The resulting six hours can be seen on the PBS Great Performances series in three two-hour episodes, beginning tonight at 9 o'clock on Maryland Public Television, Channels 22 and 67, continuing tomorrow and Wednesday nights at that time.

Though you have to leave it to Sanskrit scholars to determine how true "The Mahabharata" is to its text, it's certainly an interesting show. The production looks nice. The problem is that, unless you were told the Mahabharata as a child, or unless you really have read it two or three times, you're going to spend a lot of these six hours not having the slightest idea what's going on.

Just knowing the basic set-up can be a help. Essentially, this is a story of a war between two sets of cousins. There are the sons of Dhritharashtra, the blind king. The others are the sons of his brother, Pandu, who should have been king but left the throne when he was cursed with an inability to have kids.

But, then, how could Pandu have these sons? It's a long, long story. Suffice it to say that, as in the Old Testament, there's a lot of begatting in here, and a lot of talk about the act essential to begatting.

Pandu's sons, the good team, want the throne back.
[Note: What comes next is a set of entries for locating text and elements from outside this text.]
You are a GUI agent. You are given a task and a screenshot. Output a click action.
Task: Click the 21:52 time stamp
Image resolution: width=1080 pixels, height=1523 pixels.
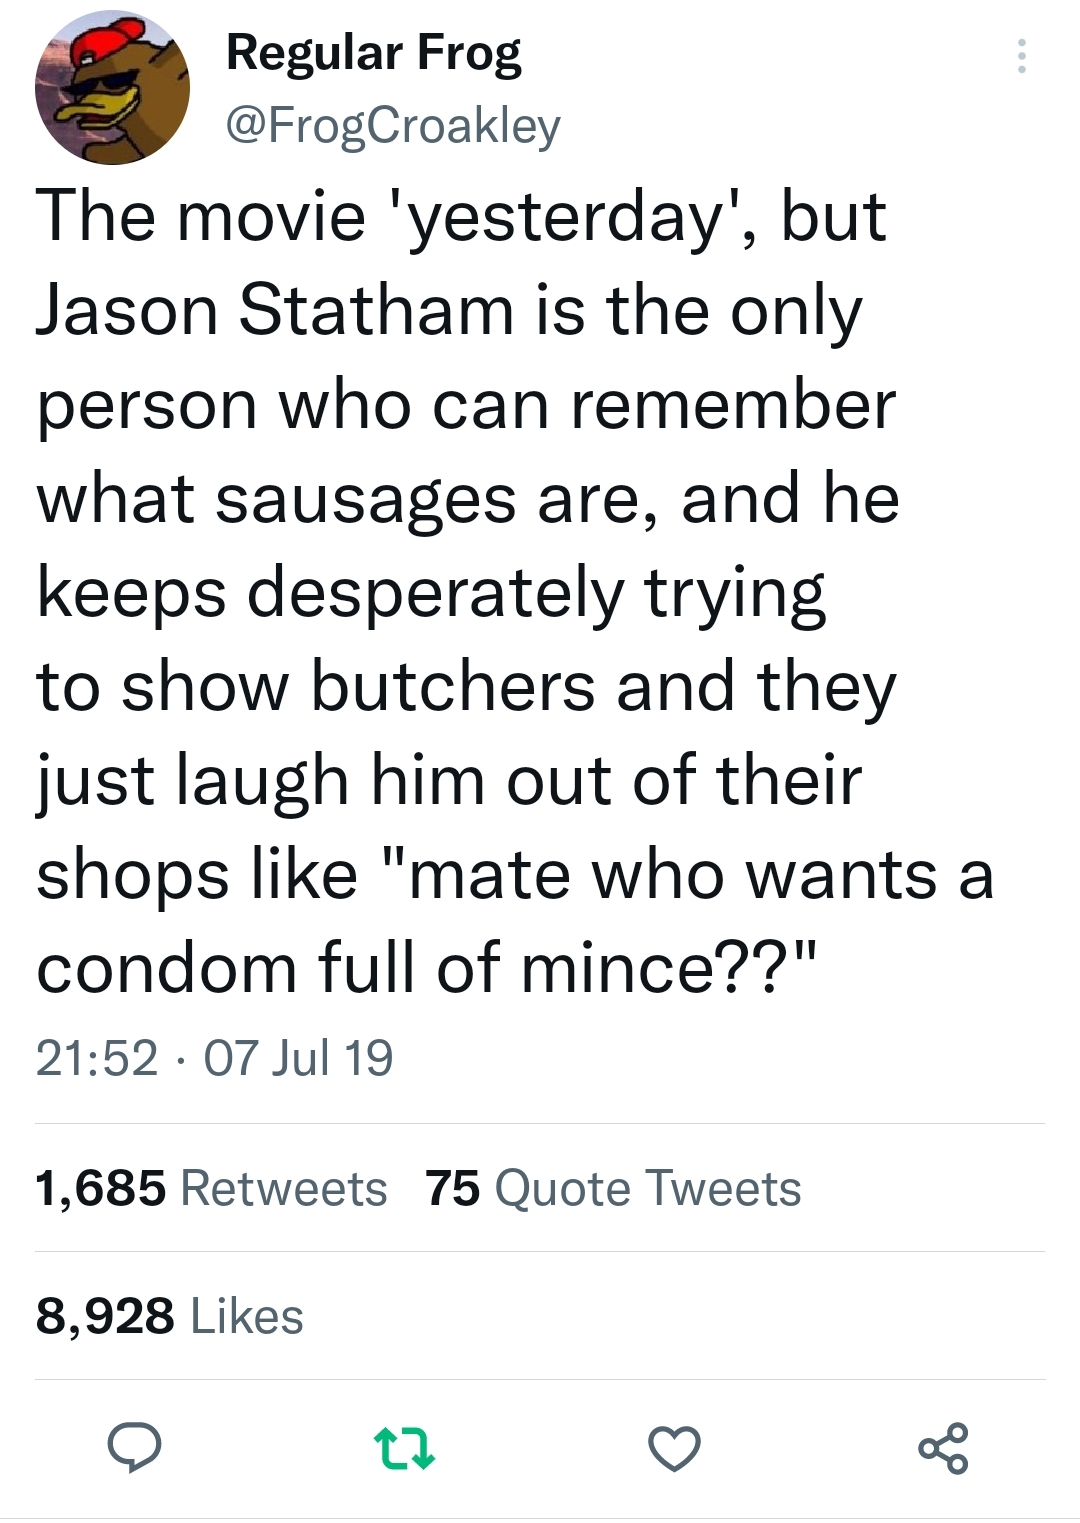pos(97,1058)
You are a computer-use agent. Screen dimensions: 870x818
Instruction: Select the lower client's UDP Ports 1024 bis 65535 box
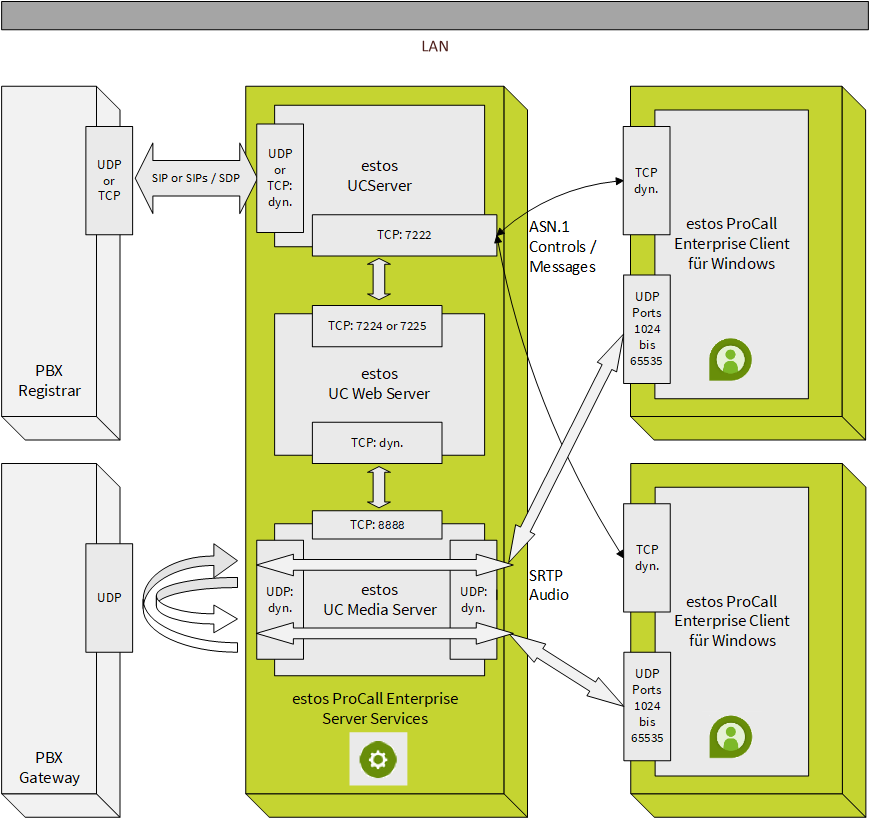click(646, 706)
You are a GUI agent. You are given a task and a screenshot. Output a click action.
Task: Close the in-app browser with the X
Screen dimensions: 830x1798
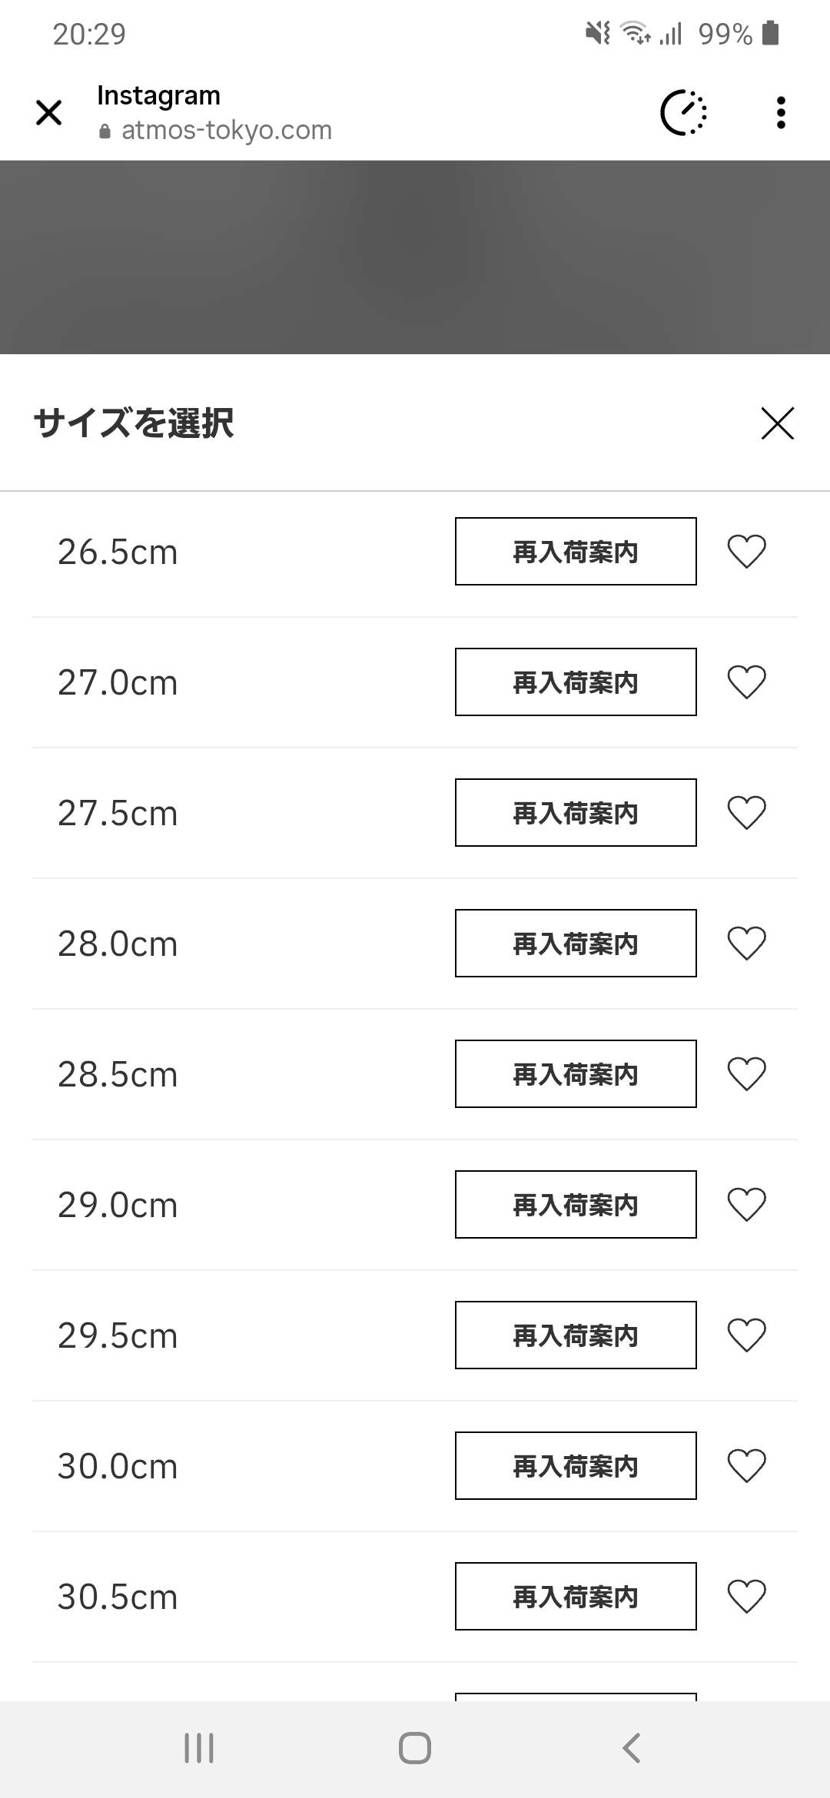[48, 112]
They are called the Pandavas which is easy enough to keep straight. But Dhritharashtra's kids are, for some reason, called the Kauravas. They're the bad team, the Oakland Raiders of Indian mythology.
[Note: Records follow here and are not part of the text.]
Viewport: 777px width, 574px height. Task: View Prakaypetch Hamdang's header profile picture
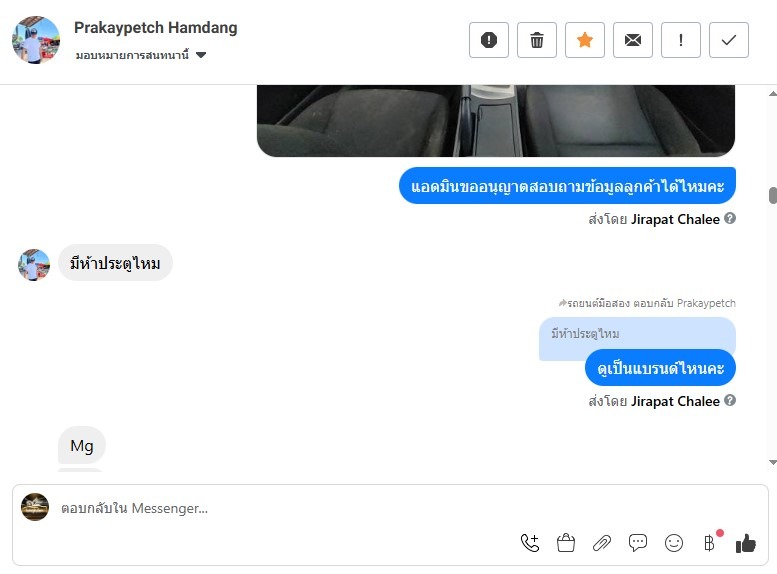[36, 40]
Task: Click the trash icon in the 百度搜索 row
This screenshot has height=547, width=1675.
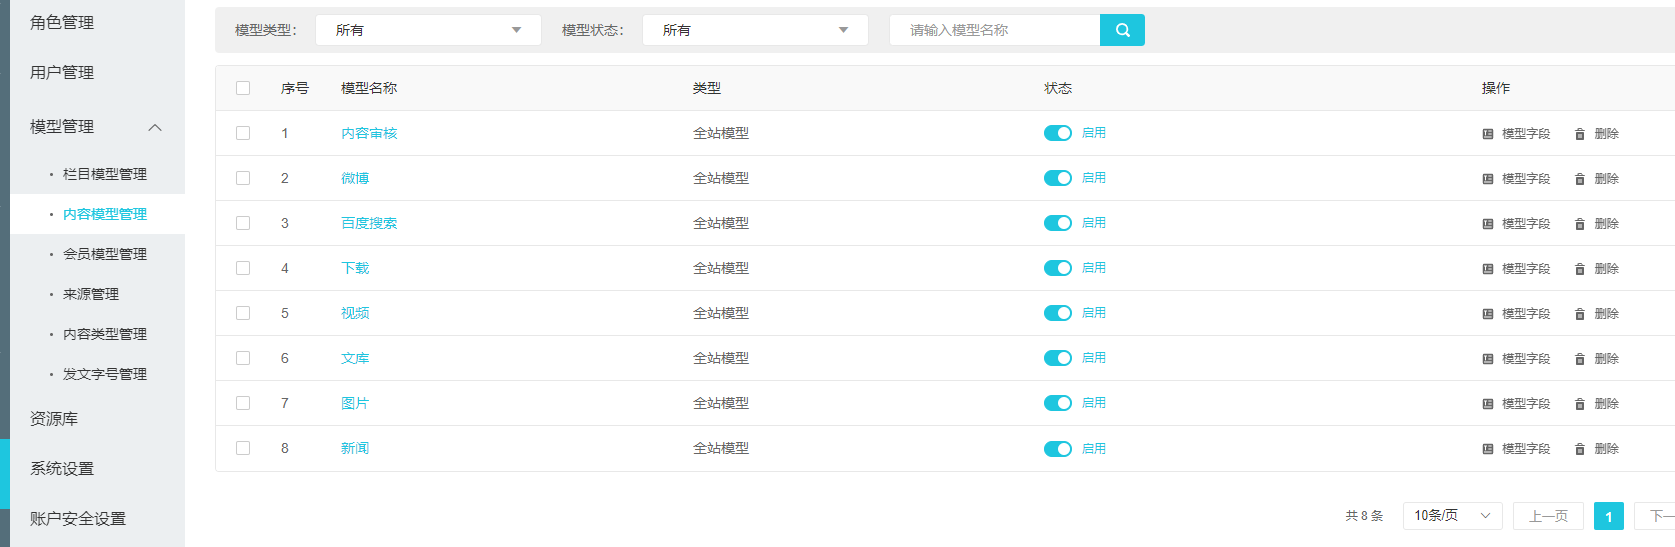Action: point(1580,224)
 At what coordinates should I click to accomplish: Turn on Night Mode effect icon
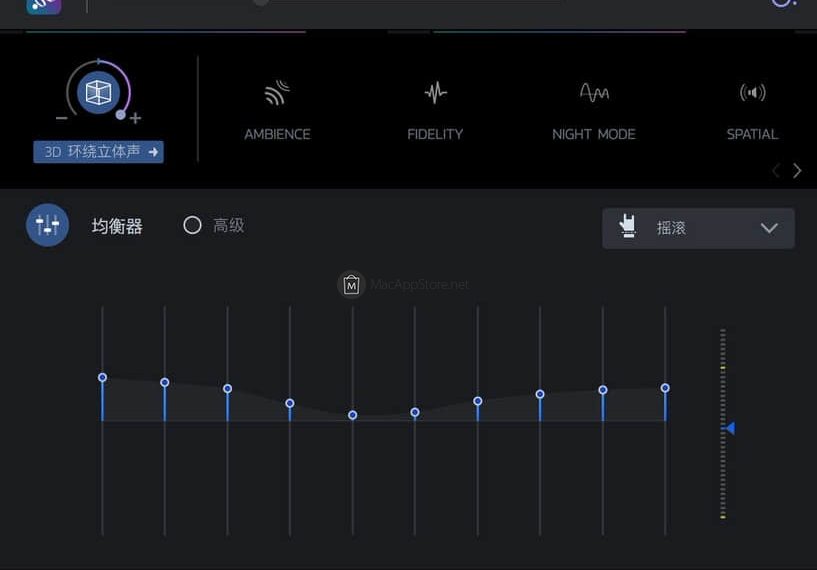[594, 94]
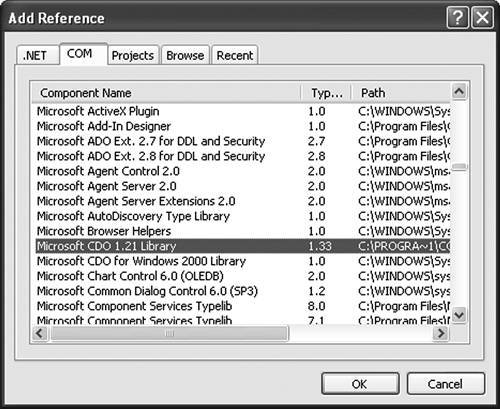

Even knowing the names doesn't help that much because both teams look so much alike. Not that they look like Indians; there seem to be precious few natives of that country in the cast. Mostly they look like thirtysomething English actors with ponytails.

Toward the end of tonight's part one, the Pandavas lose most of their clothes in a dice game. That's nice because for a while it's like playground basketball, the shirts versus the skins. But then they get dressed and you're lost once again. Maybe if they had worn different colored uniforms with numbers on them.
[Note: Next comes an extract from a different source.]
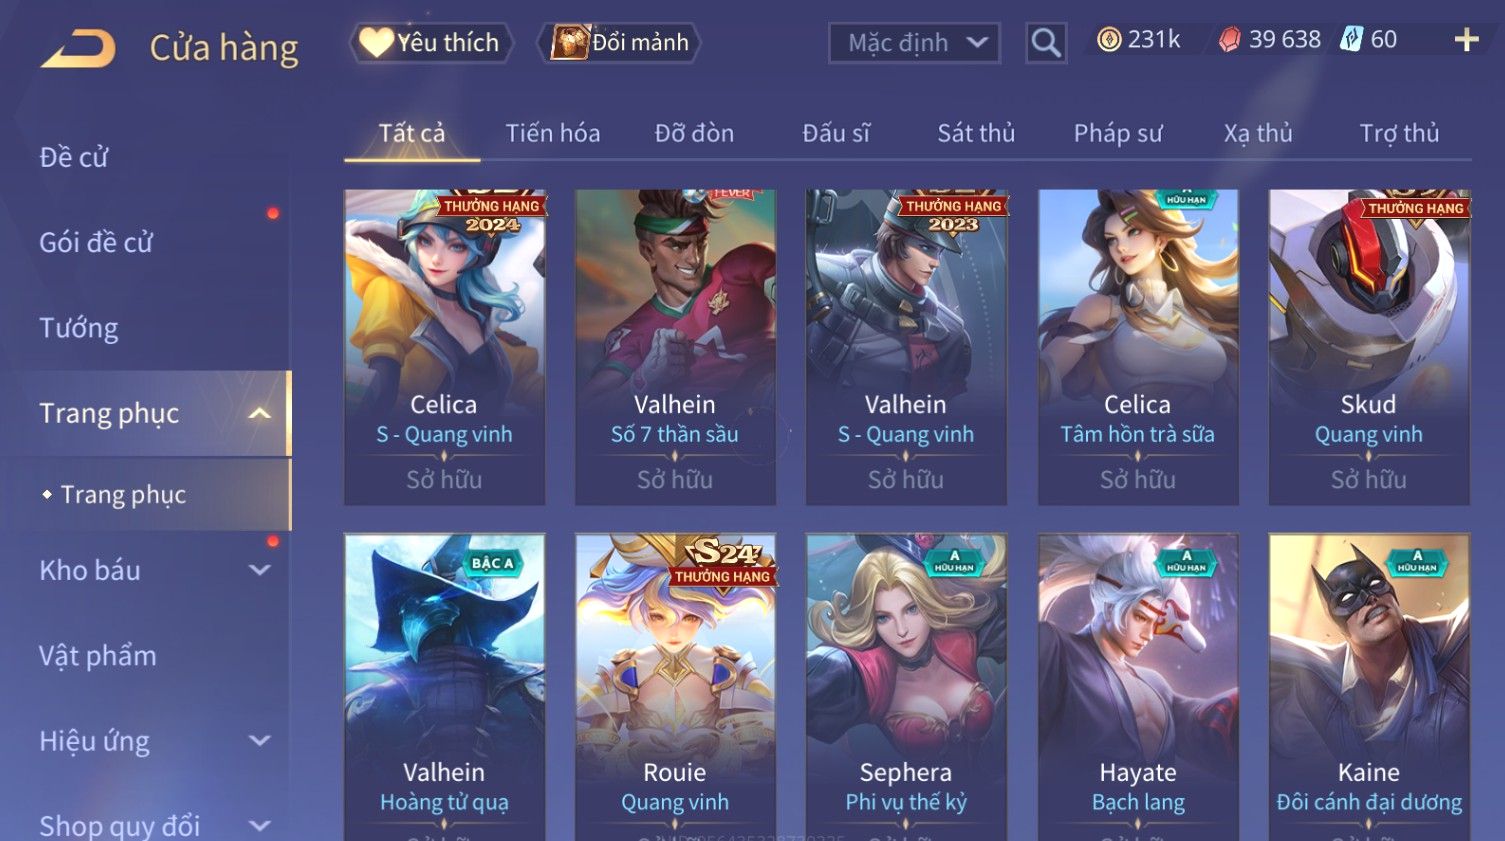Tap the back arrow icon
This screenshot has height=841, width=1505.
tap(78, 48)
To further complicate matters, other characters kind of appear here and there, often spouting their supernatural origins as if you knew exactly what they were talking about.

Like this fellow Krishna who's sort of like the Cheshire Cat in Alice in Wonderland. Eventually, in a conversation with one of the Pandavas, he delivers the Bhagavad Gita, which is just a small part of the Mahabharata. Krishna never does explain those guys selling books in airports.

Then there's the poet who's dictating the whole thing. In a nice post-modern touch, he occasionally enters the fray, not only fathering the two principal rivals to the throne, but also admonishing others to stick to the text. And there's this elusive concept of Dharma, a kind of cosmic balance that all are striving to attain.

Bottom line is that putting mythology on film is always dicey business. These figures belong in the realm of the imagination and lose something in the translation to two dimensions. But, if you do watch this, don't try to keep things straight. Just go with the flow. You'll be confused, but you'll pick up plenty of good stuff along the way. Maybe enough to add some Dharma to your Karma.